> **RECORDS FOR THIS TASK**
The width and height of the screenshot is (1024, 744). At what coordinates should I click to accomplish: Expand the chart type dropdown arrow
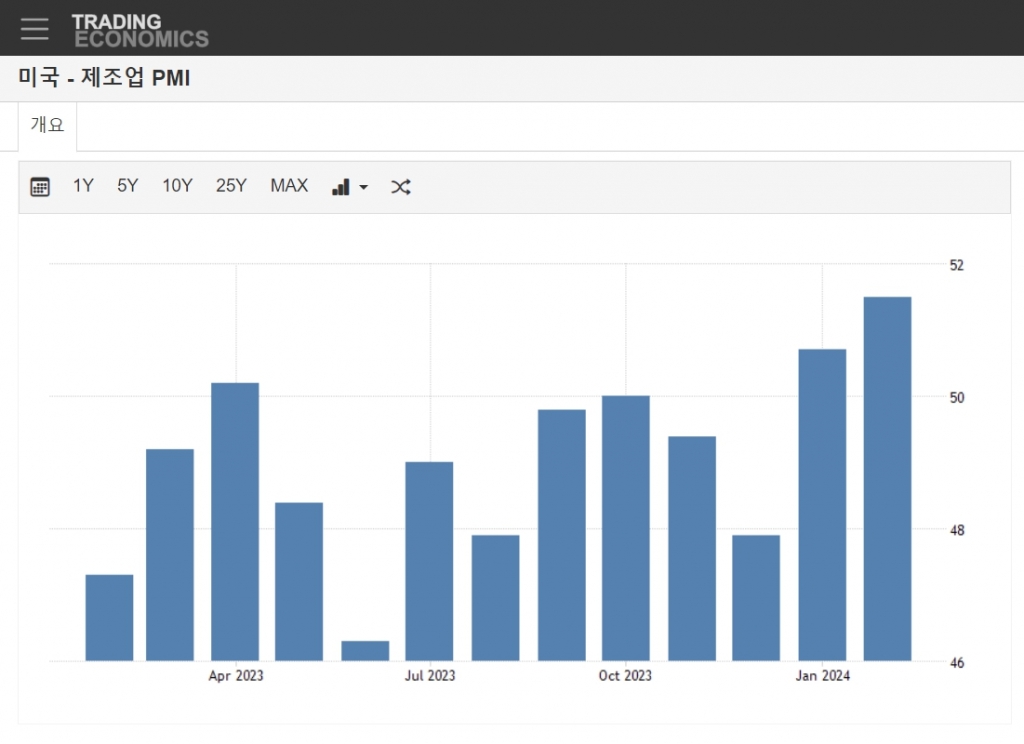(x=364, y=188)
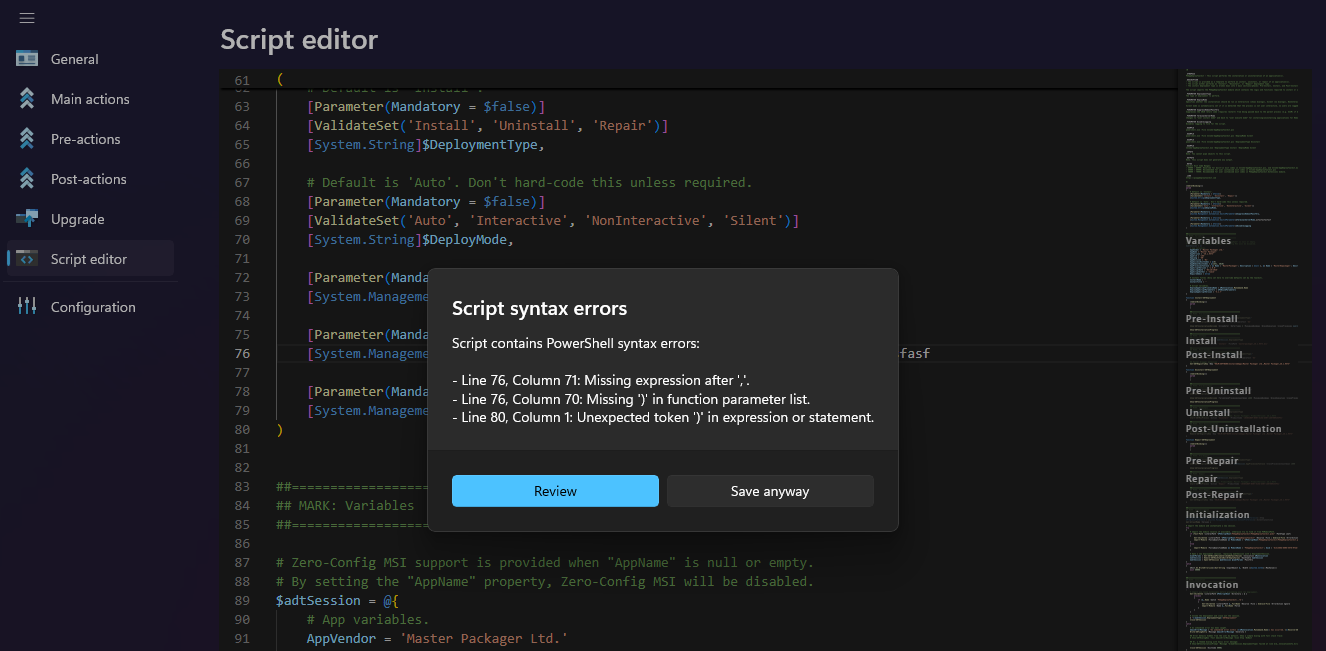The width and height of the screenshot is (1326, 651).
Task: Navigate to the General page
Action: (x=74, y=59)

> **EXERCISE PROMPT**
Keeping the pictures out, output the records from above exactly and completely.

> **WRITTEN REPLY**
The width and height of the screenshot is (1024, 744). At what coordinates should I click to accomplish: Expand the chart type dropdown arrow
(x=364, y=188)
The width and height of the screenshot is (1326, 651).
Task: Navigate to the General page
Action: (x=74, y=59)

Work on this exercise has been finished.